INFORMATION SUPPLIED =
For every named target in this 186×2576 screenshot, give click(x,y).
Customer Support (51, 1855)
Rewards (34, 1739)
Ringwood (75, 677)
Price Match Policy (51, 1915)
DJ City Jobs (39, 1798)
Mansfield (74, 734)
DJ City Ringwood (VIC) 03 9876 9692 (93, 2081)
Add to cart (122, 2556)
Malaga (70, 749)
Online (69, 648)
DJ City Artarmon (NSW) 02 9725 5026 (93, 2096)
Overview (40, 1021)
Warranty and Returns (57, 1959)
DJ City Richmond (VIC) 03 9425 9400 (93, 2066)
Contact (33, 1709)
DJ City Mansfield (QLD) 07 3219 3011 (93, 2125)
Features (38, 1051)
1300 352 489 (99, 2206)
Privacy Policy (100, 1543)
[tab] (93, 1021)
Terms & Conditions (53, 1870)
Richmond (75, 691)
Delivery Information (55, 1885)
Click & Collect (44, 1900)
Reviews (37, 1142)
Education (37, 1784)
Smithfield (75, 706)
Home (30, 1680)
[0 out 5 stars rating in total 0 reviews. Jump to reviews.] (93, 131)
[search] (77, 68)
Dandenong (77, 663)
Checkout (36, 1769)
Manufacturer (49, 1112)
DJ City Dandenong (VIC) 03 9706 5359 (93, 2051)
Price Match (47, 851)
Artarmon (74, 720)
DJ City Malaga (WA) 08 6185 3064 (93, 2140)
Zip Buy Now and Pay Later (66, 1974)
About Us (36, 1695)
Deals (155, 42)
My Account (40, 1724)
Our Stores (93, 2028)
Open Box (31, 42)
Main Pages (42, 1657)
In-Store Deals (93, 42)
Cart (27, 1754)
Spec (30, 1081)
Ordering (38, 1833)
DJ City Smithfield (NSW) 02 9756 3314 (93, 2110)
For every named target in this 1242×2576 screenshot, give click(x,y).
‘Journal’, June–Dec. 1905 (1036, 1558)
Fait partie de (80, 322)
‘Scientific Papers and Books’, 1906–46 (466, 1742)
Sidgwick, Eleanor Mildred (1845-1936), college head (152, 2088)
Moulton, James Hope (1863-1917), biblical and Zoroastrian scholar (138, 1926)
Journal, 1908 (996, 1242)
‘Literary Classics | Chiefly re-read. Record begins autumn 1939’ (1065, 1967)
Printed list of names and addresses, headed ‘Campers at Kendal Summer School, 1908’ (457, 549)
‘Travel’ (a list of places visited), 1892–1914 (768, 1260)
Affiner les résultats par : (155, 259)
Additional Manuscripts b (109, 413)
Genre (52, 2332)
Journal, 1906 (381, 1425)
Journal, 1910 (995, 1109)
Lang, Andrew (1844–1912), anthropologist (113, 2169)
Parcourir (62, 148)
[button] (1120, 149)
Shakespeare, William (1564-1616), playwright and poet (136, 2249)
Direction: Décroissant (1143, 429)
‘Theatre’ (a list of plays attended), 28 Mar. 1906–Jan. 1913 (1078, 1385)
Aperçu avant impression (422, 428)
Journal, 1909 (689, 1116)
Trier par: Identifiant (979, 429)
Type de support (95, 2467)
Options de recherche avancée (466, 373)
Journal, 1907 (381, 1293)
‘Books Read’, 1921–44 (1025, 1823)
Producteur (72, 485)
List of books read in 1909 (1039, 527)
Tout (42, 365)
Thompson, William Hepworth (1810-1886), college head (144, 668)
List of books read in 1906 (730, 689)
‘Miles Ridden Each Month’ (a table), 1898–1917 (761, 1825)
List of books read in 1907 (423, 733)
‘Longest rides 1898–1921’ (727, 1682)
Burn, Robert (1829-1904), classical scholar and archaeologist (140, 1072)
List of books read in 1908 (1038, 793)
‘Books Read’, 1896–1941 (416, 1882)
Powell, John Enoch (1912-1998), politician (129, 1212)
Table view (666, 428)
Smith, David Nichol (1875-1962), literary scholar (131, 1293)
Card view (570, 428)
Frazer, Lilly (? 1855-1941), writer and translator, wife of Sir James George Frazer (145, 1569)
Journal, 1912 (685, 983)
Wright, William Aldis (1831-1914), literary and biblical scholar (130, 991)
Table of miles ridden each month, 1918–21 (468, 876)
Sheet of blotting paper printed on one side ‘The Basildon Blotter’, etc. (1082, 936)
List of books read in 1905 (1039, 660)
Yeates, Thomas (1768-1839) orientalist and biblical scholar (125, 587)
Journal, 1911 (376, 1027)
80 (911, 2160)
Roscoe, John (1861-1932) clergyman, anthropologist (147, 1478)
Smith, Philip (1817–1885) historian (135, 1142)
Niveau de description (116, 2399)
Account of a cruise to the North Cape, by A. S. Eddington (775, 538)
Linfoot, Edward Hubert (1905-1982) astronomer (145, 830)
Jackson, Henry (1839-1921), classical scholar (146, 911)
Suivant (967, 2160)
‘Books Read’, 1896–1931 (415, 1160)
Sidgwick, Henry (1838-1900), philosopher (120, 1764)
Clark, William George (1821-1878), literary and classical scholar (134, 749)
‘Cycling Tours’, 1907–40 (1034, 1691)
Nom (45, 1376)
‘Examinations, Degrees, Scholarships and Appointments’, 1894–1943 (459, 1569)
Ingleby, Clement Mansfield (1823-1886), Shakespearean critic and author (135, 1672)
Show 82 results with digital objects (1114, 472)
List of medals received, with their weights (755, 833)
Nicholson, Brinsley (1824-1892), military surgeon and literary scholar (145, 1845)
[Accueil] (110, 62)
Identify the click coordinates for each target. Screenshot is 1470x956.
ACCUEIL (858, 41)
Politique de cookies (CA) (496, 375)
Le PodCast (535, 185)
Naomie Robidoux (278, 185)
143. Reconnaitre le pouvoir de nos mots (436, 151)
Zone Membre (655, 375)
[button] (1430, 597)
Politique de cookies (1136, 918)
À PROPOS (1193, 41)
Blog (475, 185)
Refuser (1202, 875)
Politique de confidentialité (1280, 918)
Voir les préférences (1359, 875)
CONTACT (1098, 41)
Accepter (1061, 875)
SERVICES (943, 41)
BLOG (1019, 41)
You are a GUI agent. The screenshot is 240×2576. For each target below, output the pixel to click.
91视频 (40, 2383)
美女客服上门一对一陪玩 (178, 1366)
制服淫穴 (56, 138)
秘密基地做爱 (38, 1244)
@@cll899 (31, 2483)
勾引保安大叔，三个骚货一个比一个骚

WHAT TO PRODUCE =
Extract the full set of entries word for word.

RESULT =
For every named target in this 186×2576 screenshot, give click(x,y).
Customer Support (51, 1855)
Rewards (34, 1739)
Ringwood (75, 677)
Price Match Policy (51, 1915)
DJ City Jobs (39, 1798)
Mansfield (74, 734)
DJ City Ringwood (VIC) 03 9876 9692 (93, 2081)
Add to cart (122, 2556)
Malaga (70, 749)
Online (69, 648)
DJ City Artarmon (NSW) 02 9725 5026 (93, 2096)
Overview (40, 1021)
Warranty and Returns (57, 1959)
DJ City Richmond (VIC) 03 9425 9400 (93, 2066)
Contact (33, 1709)
DJ City Mansfield (QLD) 07 3219 3011 (93, 2125)
Features (38, 1051)
1300 352 489 (99, 2206)
Privacy Policy (100, 1543)
[tab] (93, 1021)
Terms & Conditions (53, 1870)
Richmond (75, 691)
Delivery Information (55, 1885)
Click & Collect (44, 1900)
Reviews (37, 1142)
Education (37, 1784)
Smithfield (75, 706)
Home (30, 1680)
[0 out 5 stars rating in total 0 reviews. Jump to reviews.] (93, 131)
[search] (77, 68)
Dandenong (77, 663)
Checkout (36, 1769)
Manufacturer (49, 1112)
DJ City Dandenong (VIC) 03 9706 5359 (93, 2051)
Price Match (47, 851)
Artarmon (74, 720)
DJ City Malaga (WA) 08 6185 3064 (93, 2140)
Zip Buy Now and Pay Later (66, 1974)
About Us (36, 1695)
Deals (155, 42)
My Account (40, 1724)
Our Stores (93, 2028)
Open Box (31, 42)
Main Pages (42, 1657)
In-Store Deals (93, 42)
Cart (27, 1754)
Spec (30, 1081)
Ordering (38, 1833)
DJ City Smithfield (NSW) 02 9756 3314 (93, 2110)
For every named target in this 1242×2576 screenshot, give click(x,y).
‘Journal’, June–Dec. 1905 (1036, 1558)
Fait partie de (80, 322)
‘Scientific Papers and Books’, 1906–46 (466, 1742)
Sidgwick, Eleanor Mildred (1845-1936), college head (152, 2088)
Moulton, James Hope (1863-1917), biblical and Zoroastrian scholar (138, 1926)
Journal, 1908 (996, 1242)
‘Literary Classics | Chiefly re-read. Record begins autumn 1939’ (1065, 1967)
Printed list of names and addresses, headed ‘Campers at Kendal Summer School, 1908’ (457, 549)
‘Travel’ (a list of places visited), 1892–1914 (768, 1260)
Affiner les résultats par : (155, 259)
Additional Manuscripts b (109, 413)
Genre (52, 2332)
Journal, 1906 (381, 1425)
Journal, 1910 (995, 1109)
Lang, Andrew (1844–1912), anthropologist (113, 2169)
Parcourir (62, 148)
[button] (1120, 149)
Shakespeare, William (1564-1616), playwright and poet (136, 2249)
Direction: Décroissant (1143, 429)
‘Theatre’ (a list of plays attended), 28 Mar. 1906–Jan. 1913 (1078, 1385)
Aperçu avant impression (422, 428)
Journal, 1909 (689, 1116)
Trier par: Identifiant (979, 429)
Type de support (95, 2467)
Options de recherche avancée (466, 373)
Journal, 1907 (381, 1293)
‘Books Read’, 1921–44 (1025, 1823)
Producteur (72, 485)
List of books read in 1909 (1039, 527)
Tout (42, 365)
Thompson, William Hepworth (1810-1886), college head (144, 668)
List of books read in 1906 (730, 689)
‘Miles Ridden Each Month’ (a table), 1898–1917 (761, 1825)
List of books read in 1907 (423, 733)
‘Longest rides 1898–1921’ (727, 1682)
Burn, Robert (1829-1904), classical scholar and archaeologist (140, 1072)
List of books read in 1908 (1038, 793)
‘Books Read’, 1896–1941 (416, 1882)
Powell, John Enoch (1912-1998), politician (129, 1212)
Table view (666, 428)
Smith, David Nichol (1875-1962), literary scholar (131, 1293)
Card view (570, 428)
Frazer, Lilly (? 1855-1941), writer and translator, wife of Sir James George Frazer (145, 1569)
Journal, 1912 (685, 983)
Wright, William Aldis (1831-1914), literary and biblical scholar (130, 991)
Table of miles ridden each month, 1918–21 (468, 876)
Sheet of blotting paper printed on one side ‘The Basildon Blotter’, etc. (1082, 936)
List of books read in 1905 (1039, 660)
Yeates, Thomas (1768-1839) orientalist and biblical scholar (125, 587)
Journal, 1911 (376, 1027)
80 (911, 2160)
Roscoe, John (1861-1932) clergyman, anthropologist (147, 1478)
Smith, Philip (1817–1885) historian (135, 1142)
Niveau de description (116, 2399)
Account of a cruise to the North Cape, by A. S. Eddington (775, 538)
Linfoot, Edward Hubert (1905-1982) astronomer (145, 830)
Jackson, Henry (1839-1921), classical scholar (146, 911)
Suivant (967, 2160)
‘Books Read’, 1896–1931 (415, 1160)
Sidgwick, Henry (1838-1900), philosopher (120, 1764)
Clark, William George (1821-1878), literary and classical scholar (134, 749)
‘Cycling Tours’, 1907–40 (1034, 1691)
Nom (45, 1376)
‘Examinations, Degrees, Scholarships and Appointments’, 1894–1943 (459, 1569)
Ingleby, Clement Mansfield (1823-1886), Shakespearean critic and author (135, 1672)
Show 82 results with digital objects (1114, 472)
List of medals received, with their weights (755, 833)
Nicholson, Brinsley (1824-1892), military surgeon and literary scholar (145, 1845)
[Accueil] (110, 62)
Identify the click coordinates for each target. Screenshot is 1470x956.
ACCUEIL (858, 41)
Politique de cookies (CA) (496, 375)
Le PodCast (535, 185)
Naomie Robidoux (278, 185)
143. Reconnaitre le pouvoir de nos mots (436, 151)
Zone Membre (655, 375)
[button] (1430, 597)
Politique de cookies (1136, 918)
À PROPOS (1193, 41)
Blog (475, 185)
Refuser (1202, 875)
Politique de confidentialité (1280, 918)
Voir les préférences (1359, 875)
CONTACT (1098, 41)
Accepter (1061, 875)
SERVICES (943, 41)
BLOG (1019, 41)
You are a GUI agent. The screenshot is 240×2576. For each target below, output the pixel to click.
91视频 (40, 2383)
美女客服上门一对一陪玩 (178, 1366)
制服淫穴 (56, 138)
秘密基地做爱 (38, 1244)
@@cll899 (31, 2483)
勾引保安大叔，三个骚货一个比一个骚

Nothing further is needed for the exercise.